Throughout the entries below, report every line where "will" is found.

--- Materials provided Enclosed Below ---

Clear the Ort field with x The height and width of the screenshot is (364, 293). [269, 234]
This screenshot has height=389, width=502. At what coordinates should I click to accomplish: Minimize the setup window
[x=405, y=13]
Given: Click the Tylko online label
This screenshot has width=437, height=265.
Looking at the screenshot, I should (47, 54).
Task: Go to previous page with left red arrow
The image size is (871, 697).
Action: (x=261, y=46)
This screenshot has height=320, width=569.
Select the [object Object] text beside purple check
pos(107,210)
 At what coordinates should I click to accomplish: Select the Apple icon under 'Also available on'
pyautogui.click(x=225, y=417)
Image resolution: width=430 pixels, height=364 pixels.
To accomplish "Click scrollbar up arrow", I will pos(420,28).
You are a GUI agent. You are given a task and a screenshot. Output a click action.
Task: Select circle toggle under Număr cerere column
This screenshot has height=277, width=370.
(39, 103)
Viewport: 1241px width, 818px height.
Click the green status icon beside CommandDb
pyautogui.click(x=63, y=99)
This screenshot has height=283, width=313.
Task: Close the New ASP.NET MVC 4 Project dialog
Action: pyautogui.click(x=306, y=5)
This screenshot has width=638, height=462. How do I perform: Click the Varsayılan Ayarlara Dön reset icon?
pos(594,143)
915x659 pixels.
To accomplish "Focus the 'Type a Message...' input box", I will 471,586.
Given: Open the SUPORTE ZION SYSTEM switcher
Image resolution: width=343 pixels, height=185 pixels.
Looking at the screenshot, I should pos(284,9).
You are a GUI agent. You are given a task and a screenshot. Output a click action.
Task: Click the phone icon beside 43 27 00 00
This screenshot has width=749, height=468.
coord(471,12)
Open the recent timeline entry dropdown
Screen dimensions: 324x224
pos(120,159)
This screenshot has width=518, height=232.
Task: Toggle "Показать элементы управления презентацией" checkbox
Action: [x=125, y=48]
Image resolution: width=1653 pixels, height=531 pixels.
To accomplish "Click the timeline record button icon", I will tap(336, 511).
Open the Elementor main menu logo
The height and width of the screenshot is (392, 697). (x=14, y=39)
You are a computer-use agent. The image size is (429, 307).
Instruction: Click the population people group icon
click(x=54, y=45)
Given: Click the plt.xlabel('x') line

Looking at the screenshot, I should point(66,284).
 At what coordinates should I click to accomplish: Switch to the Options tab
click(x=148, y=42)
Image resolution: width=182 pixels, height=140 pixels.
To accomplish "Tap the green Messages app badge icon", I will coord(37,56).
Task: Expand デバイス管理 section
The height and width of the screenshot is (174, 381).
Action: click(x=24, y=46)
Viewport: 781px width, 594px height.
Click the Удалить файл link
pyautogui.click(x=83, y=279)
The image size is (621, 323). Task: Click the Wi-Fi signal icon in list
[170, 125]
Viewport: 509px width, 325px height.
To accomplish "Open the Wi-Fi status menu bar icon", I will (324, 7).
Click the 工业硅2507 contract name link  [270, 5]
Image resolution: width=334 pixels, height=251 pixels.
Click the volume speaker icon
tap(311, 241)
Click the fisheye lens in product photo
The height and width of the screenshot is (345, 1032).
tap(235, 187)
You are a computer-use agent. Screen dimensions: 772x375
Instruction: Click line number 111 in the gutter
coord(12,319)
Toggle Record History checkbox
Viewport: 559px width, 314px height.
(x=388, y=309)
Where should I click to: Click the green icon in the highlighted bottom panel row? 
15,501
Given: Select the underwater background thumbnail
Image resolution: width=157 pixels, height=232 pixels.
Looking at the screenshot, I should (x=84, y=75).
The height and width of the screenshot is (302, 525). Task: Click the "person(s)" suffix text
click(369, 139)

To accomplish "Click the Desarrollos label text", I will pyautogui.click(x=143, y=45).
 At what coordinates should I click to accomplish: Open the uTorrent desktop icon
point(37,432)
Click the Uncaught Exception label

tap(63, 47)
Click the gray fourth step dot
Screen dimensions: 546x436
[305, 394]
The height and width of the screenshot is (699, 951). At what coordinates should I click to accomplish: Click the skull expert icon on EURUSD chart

--- End of Enclosed Materials provided ---

_Result of the task_
To accomplish "Click scrollbar up arrow", I will pos(420,28).
To accomplish "Focus the 'Type a Message...' input box", I will 471,586.
To accomplish "Click the timeline record button icon", I will tap(336, 511).
To accomplish "Tap the green Messages app badge icon", I will coord(37,56).
To accomplish "Open the Wi-Fi status menu bar icon", I will (324, 7).
To accomplish "Click the Desarrollos label text", I will pyautogui.click(x=143, y=45).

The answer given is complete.